Early postoperative physical therapy (PT) regimens after total hip arthroplasty (THA) have become the standard of care at most institutions. Initiating PT on postoperative day (POD) 0 after THA has been shown to shorten hospital length of stay (LOS). However, objective performance milestones for early therapy are not well established.

Methods:

This study retrospectively reviewed 277 patients who underwent primary THA. Specific data assessed included demographic information, number of feet walked at the POD 0 and POD 1 PT evaluations, LOS, and discharge destination. The primary outcome assessed was the relationship between performance in PT with both LOS and discharge destination.
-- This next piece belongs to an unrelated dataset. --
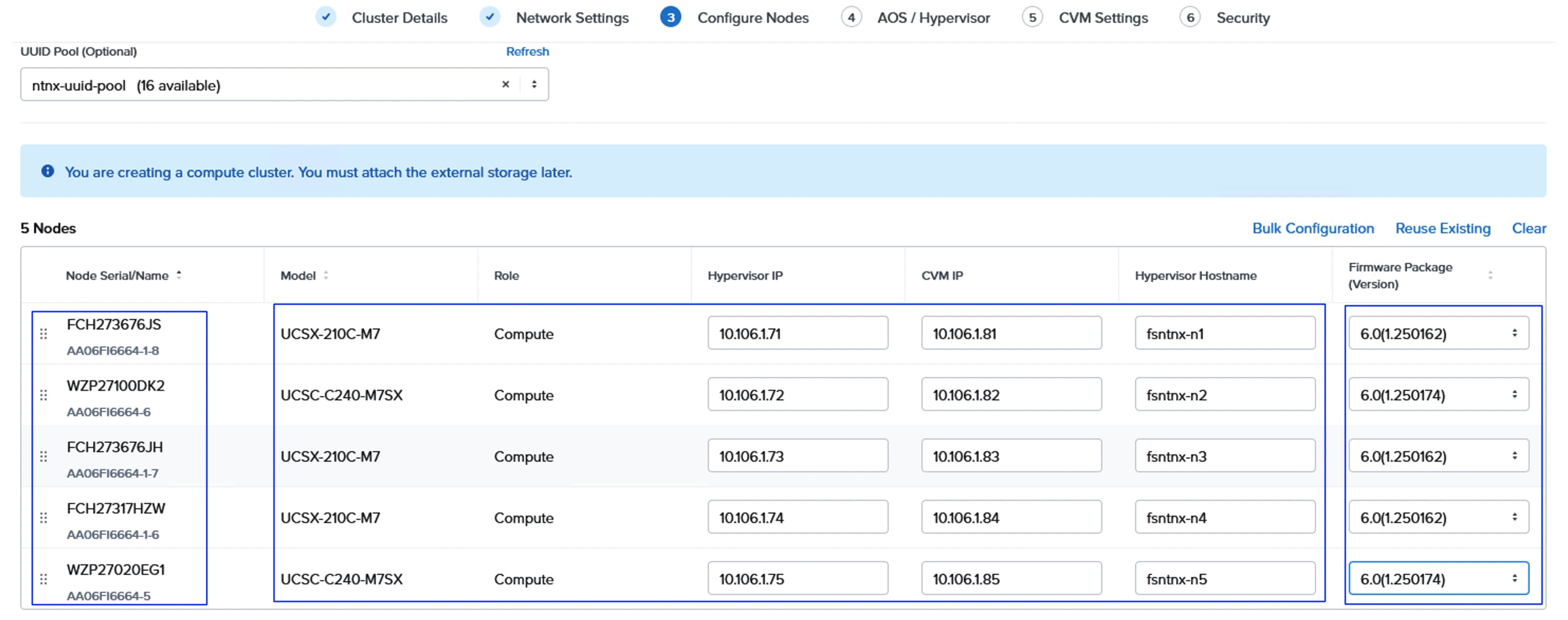Click drag handle for node FCH273676JS

43,333
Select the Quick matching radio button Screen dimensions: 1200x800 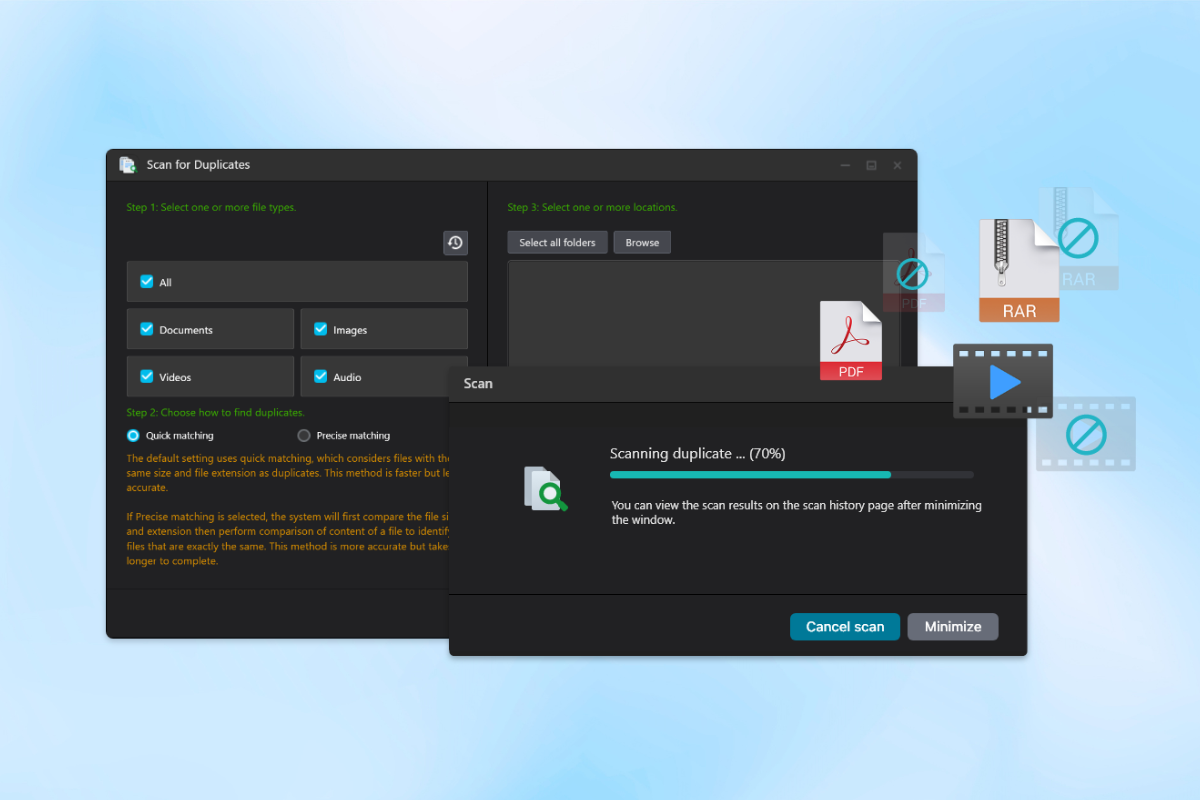(133, 436)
For those patients who could not participate in therapy, reasons cited by therapy documentation were recorded.

Results:

Patients who received POD 0 PT had a shorter LOS (P=0.032), decreased discharge to extended care facility (ECF) (P<0.001), and walked farther in PT on POD 1 (P<0.001). Ambulating farther than 10 feet on POD 0 or 100 feet on POD 1 resulted in significant decreases in LOS (P=0.005, P<0.001) and in the percentage of patients discharged to an ECF (P=0.027, P<0.001). The most common reason for inability to participate in therapy was late arrival to the inpatient floor.

Conclusions:

Achieving mobility milestones is a key factor in the determination of a patient’s discharge timing and destination after THA. Limited data exist validating objective performance milestones for patients receiving early PT after THA. This study suggests that achieving mobility milestones on POD 0 and 1 can significantly improve short-term outcomes.